A titolo di esempio, effettuiamo l’operazione inversa,
disarticolando l’organicità del libro. E prendiamo le pagine di
Vestire
l’immaginario.
Che si apre con una mostra statunitense di
Marcel Duchamp (uno dei fili rossi che
costituiscono la trama della riflessione di Valeriani, in particolare
quell’“opera postuma” che è
Étant donnés…) durante la quale l’artista gioca a scacchi con una modella nuda o,
meglio, “con la Bellezza messa a nudo”. Lei è Eve Babitz, autrice fra l’altro di un libro sulla “scena” Fiorucci: “Fiorucci, sembra dire Babitz
assumendo il ‘camp’ di Duchamp e di Warhol, è ‘la virgolettatura’ del mondo pop”.E siamo già al cuore della questione,
del nodo arte/moda. Nodo nel quale non solo l’arte perde quella connotazione
“moderna” attraverso la cui lente spesso ancora la si osserva; anche la moda,
il suo significato e il suo mondo, subisce una torsione significativa. In una
parola, si tratta d’intendere “
l’abito come ‘habitus’: dunque miti che si condividono,
musiche che si ascoltano, riti che si celebrano, passioni che si nutrono”.
Ma perché
Fiorucci e il suo immaginario
sono così importanti? Perché, risponde Valeriani, hanno colmato un vuoto,
quello creatosi dall’assenza in Italia della cultura pop, che nelle arti
figurative – checché ne dica qualche critico piuttosto superficiale – non ha
mai visto una luce reale.

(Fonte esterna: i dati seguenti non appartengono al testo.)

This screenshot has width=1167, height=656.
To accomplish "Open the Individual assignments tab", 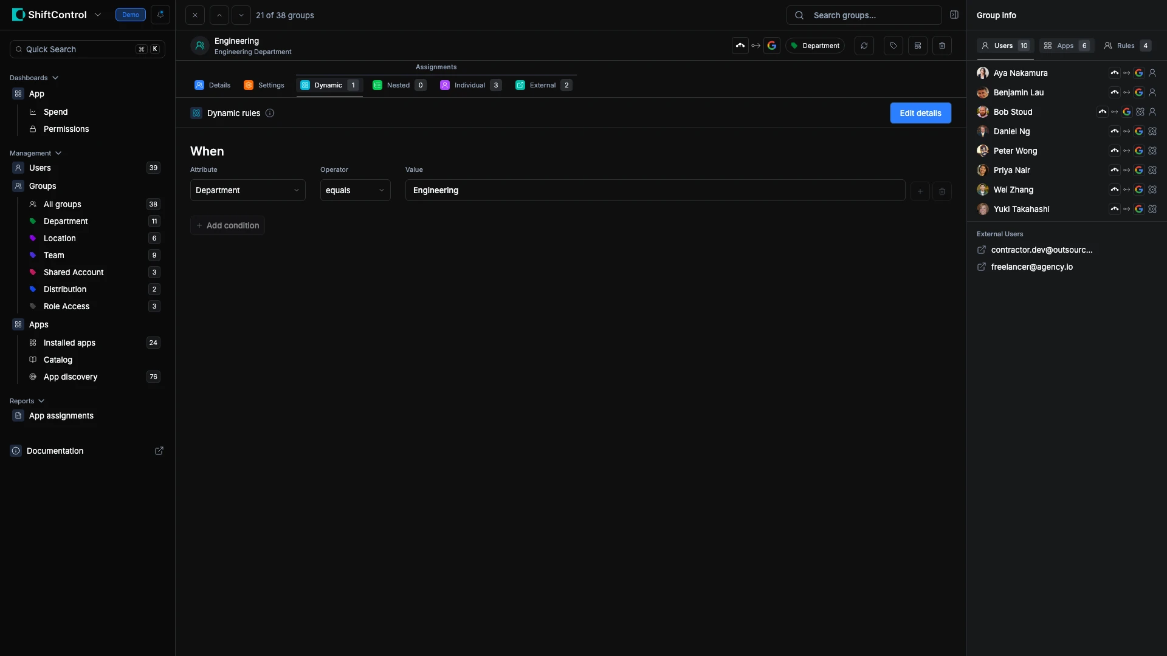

Perché è sì vero, come prosegue l’autrice, che il nostro
paese ha recepito in pieno il fenomeno anglo-americano, come dimostra il
celeberrimo premio assegnato durante la Biennale di Venezia del 1964. Ma quello
stesso riconoscimento testimonia del fatto paradossale che il pop in
Italia era una questione d’avanguardia, “
che faticava a coincidere con un
tessuto sociale, proprio perché questo tessuto sociale non era
metropolitanizzato”.
Ed è qui che interviene Fiorucci,
offrendo gli strumenti per operare la
saldatura fra cultura e consumi. E lo riesce a fare perché “
sa cogliere la capacità
autorappresentativa, e quindi performativa, dei nuovi soggetti”. In questo
senso, non è affatto d’avanguardia ma pienamente pop; in altre parole, “‘
non produce avanguardia, ma
produce l’industria culturale’ che consente semmai ai consumatori di produrre
avanguardia”. Torniamo allora alla pressione esercitata sull’oggetto
di/della moda, col passaggio dall’“
abito-statua all’habitus come performance”.
È in quest’accezione che va inteso il
titolo del libro: i performer sono quei consumatori attivi, quei
prosumer che agiscono e
non subiscono la moda, l’arte o qualsiasi altro ambito. Calvesi l’avrebbe
chiamata “
avanguardia
di massa”; Valeriani preferisce l’espressione “
consumo multitudinario”. Ma il
concetto resta pressappoco il medesimo. E non si tratta di un’utopia.